» **AVAILABLE RECORDS**:

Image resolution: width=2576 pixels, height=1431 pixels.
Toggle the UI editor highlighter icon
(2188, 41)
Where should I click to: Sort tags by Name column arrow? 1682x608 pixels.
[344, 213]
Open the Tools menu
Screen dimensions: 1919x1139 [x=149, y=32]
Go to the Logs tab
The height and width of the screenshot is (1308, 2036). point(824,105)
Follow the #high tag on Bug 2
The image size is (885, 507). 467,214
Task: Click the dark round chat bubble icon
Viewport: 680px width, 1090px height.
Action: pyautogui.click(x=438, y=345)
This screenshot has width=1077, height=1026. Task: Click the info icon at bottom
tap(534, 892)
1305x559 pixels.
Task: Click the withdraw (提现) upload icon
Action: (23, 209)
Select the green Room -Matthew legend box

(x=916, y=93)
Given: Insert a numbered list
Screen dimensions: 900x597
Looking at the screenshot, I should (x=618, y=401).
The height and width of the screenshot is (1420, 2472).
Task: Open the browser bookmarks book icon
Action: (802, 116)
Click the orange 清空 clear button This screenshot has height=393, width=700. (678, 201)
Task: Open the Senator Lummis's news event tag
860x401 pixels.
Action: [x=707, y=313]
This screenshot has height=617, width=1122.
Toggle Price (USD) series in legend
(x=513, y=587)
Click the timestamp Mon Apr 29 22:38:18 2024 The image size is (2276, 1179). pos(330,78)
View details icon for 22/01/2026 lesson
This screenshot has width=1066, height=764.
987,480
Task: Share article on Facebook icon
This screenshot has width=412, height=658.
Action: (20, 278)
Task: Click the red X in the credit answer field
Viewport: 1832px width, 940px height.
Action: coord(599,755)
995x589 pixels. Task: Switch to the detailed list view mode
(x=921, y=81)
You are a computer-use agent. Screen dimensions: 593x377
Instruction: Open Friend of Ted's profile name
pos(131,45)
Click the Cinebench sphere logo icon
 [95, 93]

» **YOUR GOAL**: Pull out every line in the listing above that contains the word "Open".

» **COMPLETE ANSWER**:
Open the Tools menu
Task: Open the browser bookmarks book icon
Task: Open the Senator Lummis's news event tag
Instruction: Open Friend of Ted's profile name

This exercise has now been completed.